§ Supplied material:
================

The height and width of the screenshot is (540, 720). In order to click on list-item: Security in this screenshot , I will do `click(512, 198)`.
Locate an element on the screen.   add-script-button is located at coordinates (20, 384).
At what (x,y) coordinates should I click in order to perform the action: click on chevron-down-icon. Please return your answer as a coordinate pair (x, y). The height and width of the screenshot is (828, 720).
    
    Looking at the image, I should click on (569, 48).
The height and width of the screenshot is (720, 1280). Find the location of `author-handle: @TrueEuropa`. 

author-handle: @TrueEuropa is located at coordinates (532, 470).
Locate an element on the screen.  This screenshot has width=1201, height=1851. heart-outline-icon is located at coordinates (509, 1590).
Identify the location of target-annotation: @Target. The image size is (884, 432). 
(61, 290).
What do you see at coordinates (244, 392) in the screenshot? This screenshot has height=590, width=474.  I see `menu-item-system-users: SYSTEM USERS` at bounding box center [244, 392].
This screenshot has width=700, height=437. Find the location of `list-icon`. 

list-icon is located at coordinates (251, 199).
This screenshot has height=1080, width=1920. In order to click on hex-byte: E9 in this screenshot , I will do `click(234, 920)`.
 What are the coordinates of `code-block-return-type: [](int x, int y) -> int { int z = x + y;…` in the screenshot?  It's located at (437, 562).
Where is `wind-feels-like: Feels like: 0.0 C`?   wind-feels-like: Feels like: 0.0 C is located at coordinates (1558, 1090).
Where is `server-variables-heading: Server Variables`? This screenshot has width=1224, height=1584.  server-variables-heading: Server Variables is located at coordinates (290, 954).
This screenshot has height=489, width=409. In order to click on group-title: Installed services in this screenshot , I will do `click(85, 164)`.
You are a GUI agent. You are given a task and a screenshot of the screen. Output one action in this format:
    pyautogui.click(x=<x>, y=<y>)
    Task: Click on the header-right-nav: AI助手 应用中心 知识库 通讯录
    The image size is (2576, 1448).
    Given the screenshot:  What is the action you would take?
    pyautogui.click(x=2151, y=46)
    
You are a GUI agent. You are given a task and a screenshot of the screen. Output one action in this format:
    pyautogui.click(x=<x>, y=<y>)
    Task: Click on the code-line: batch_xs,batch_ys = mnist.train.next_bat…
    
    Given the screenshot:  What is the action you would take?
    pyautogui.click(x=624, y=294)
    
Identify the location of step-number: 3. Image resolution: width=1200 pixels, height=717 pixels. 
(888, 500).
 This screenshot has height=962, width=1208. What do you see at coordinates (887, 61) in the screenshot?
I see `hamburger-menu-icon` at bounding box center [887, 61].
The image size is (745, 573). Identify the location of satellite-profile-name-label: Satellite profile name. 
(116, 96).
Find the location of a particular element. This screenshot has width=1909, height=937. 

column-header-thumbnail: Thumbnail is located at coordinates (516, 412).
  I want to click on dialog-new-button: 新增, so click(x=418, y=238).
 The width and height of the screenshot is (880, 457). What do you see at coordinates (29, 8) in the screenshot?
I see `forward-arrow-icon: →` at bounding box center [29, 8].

================

§ Your task: Copy all of the material above word for word.

§ Your solution:
The height and width of the screenshot is (540, 720). In order to click on list-item: Security in this screenshot , I will do `click(512, 198)`.
Locate an element on the screen.   add-script-button is located at coordinates (20, 384).
At what (x,y) coordinates should I click in order to perform the action: click on chevron-down-icon. Please return your answer as a coordinate pair (x, y). The height and width of the screenshot is (828, 720).
    
    Looking at the image, I should click on (569, 48).
The height and width of the screenshot is (720, 1280). Find the location of `author-handle: @TrueEuropa`. 

author-handle: @TrueEuropa is located at coordinates (532, 470).
Locate an element on the screen.  This screenshot has width=1201, height=1851. heart-outline-icon is located at coordinates (509, 1590).
Identify the location of target-annotation: @Target. The image size is (884, 432). 
(61, 290).
What do you see at coordinates (244, 392) in the screenshot? This screenshot has height=590, width=474.  I see `menu-item-system-users: SYSTEM USERS` at bounding box center [244, 392].
This screenshot has width=700, height=437. Find the location of `list-icon`. 

list-icon is located at coordinates (251, 199).
This screenshot has height=1080, width=1920. In order to click on hex-byte: E9 in this screenshot , I will do `click(234, 920)`.
 What are the coordinates of `code-block-return-type: [](int x, int y) -> int { int z = x + y;…` in the screenshot?  It's located at (437, 562).
Where is `wind-feels-like: Feels like: 0.0 C`?   wind-feels-like: Feels like: 0.0 C is located at coordinates (1558, 1090).
Where is `server-variables-heading: Server Variables`? This screenshot has width=1224, height=1584.  server-variables-heading: Server Variables is located at coordinates (290, 954).
This screenshot has height=489, width=409. In order to click on group-title: Installed services in this screenshot , I will do `click(85, 164)`.
You are a GUI agent. You are given a task and a screenshot of the screen. Output one action in this format:
    pyautogui.click(x=<x>, y=<y>)
    Task: Click on the header-right-nav: AI助手 应用中心 知识库 通讯录
    The image size is (2576, 1448).
    Given the screenshot:  What is the action you would take?
    pyautogui.click(x=2151, y=46)
    
You are a GUI agent. You are given a task and a screenshot of the screen. Output one action in this format:
    pyautogui.click(x=<x>, y=<y>)
    Task: Click on the code-line: batch_xs,batch_ys = mnist.train.next_bat…
    
    Given the screenshot:  What is the action you would take?
    pyautogui.click(x=624, y=294)
    
Identify the location of step-number: 3. Image resolution: width=1200 pixels, height=717 pixels. 
(888, 500).
 This screenshot has height=962, width=1208. What do you see at coordinates (887, 61) in the screenshot?
I see `hamburger-menu-icon` at bounding box center [887, 61].
The image size is (745, 573). Identify the location of satellite-profile-name-label: Satellite profile name. 
(116, 96).
Find the location of a particular element. This screenshot has width=1909, height=937. 

column-header-thumbnail: Thumbnail is located at coordinates (516, 412).
  I want to click on dialog-new-button: 新增, so click(x=418, y=238).
 The width and height of the screenshot is (880, 457). What do you see at coordinates (29, 8) in the screenshot?
I see `forward-arrow-icon: →` at bounding box center [29, 8].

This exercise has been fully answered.